Hbk, 416pp; 41 colour plates, numerous colour photographs and maps

ISBN 978-0-7136-6027-2; £55.00

This is the latest in the Helm Identification Guides series of monographs and maintains the high standard set by previous volumes. Birds of paradise were first brought to our attention by David Attenborough in the TV series Quest for the Paradise Birds in 1957 and have appeared on our screens at frequent intervals ever since. Bowerbirds have received less exposure, although their remarkable bowers are well known to natural historians.
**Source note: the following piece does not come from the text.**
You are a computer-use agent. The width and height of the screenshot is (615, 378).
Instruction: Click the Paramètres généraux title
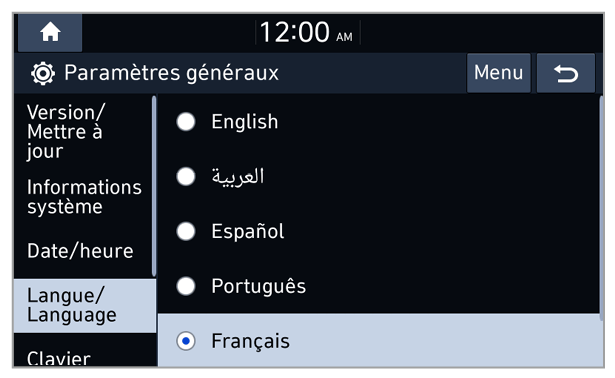coord(171,73)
The author acknowledges his debt to several sources, in particular the two Bird Families of the World monographs published by OUP in 1998 and 2004. He refers readers to these works for the vast amount of detailed information they contain, which is not appropriate for the general overview of the two families presented here.
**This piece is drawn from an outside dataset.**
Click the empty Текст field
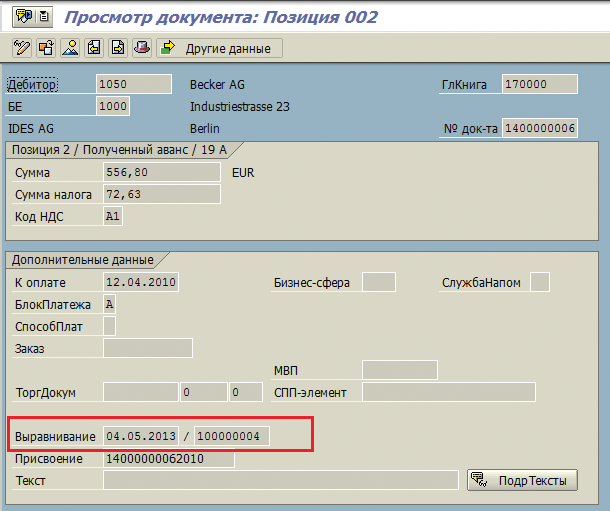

The opening chapters ask two fundamental questions: ‘What is a bird of paradise?’ and ‘What is a bowerbird?’ In these we get an insight into the characteristics of each family, a taxonomic discussion of the origins of their different branches and sections on habitat, general habits, food and foraging, breeding (including the remarkable dances of some birds of paradise), bower designs (which can be split into maypole bowers and avenue-builders) and conservation. This is followed by an introduction to the species accounts and an extensive, 12-page glossary. 
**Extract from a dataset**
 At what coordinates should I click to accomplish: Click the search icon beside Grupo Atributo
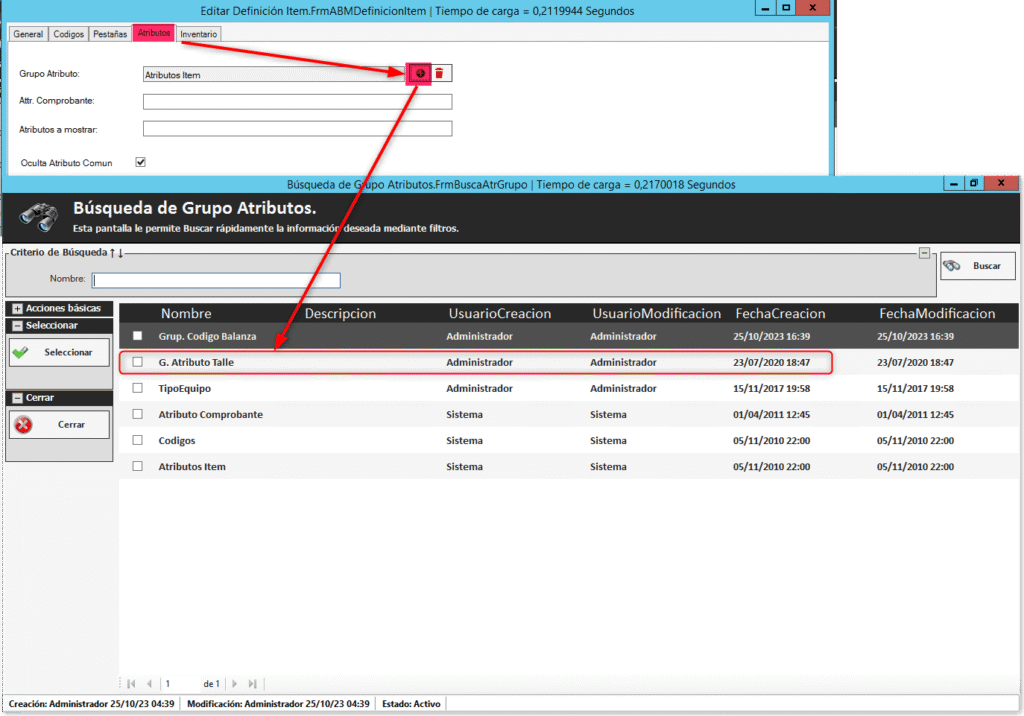point(420,73)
Richard Allen’s 41 plates are of remarkably high quality, not only for the accuracy and detail shown in the birds themselves, but also for the wonderful backgrounds, in particular the bowers. The colour of the plates is possibly rather less bright than I would have expected; for example, having seen Wilson’s Bird-of-paradise Diphyllodes respublica and King Bird-of-paradise Cicinnurus regius in life, I recall them as being brighter than shown in the book. The plates sit opposite brief descriptions of each species illustrated, with reference to the main texts and map which follow the plates.

Phil Gregory’s texts follow the usual format of this series with subheadings including Field identification, Vocalisations, Breeding behaviour and Status and conservation. The taxonomy used is up to date and adopts the recent recognition that the previously monotypic genus Lophorina actually comprises three speciesEach species account includes a distribution map, and these work well for species with widespread ranges across New Guinea. For those with restricted ranges, however, it is hard to discern the detail, since the same map is used for each species. Larger-scale maps showing greater detail for those species with limited ranges would have been more appropriate. A liberal sprinkling of mostly high-quality colour photographs are scattered through the texts. Unfortunately, the book’s format limits the size at which these are reproduced, which in many cases doesn’t really do them justice.

The subject matter of this book is arguably outside the scope of British Birds but it should further raise the profile of these iconic birds across the world.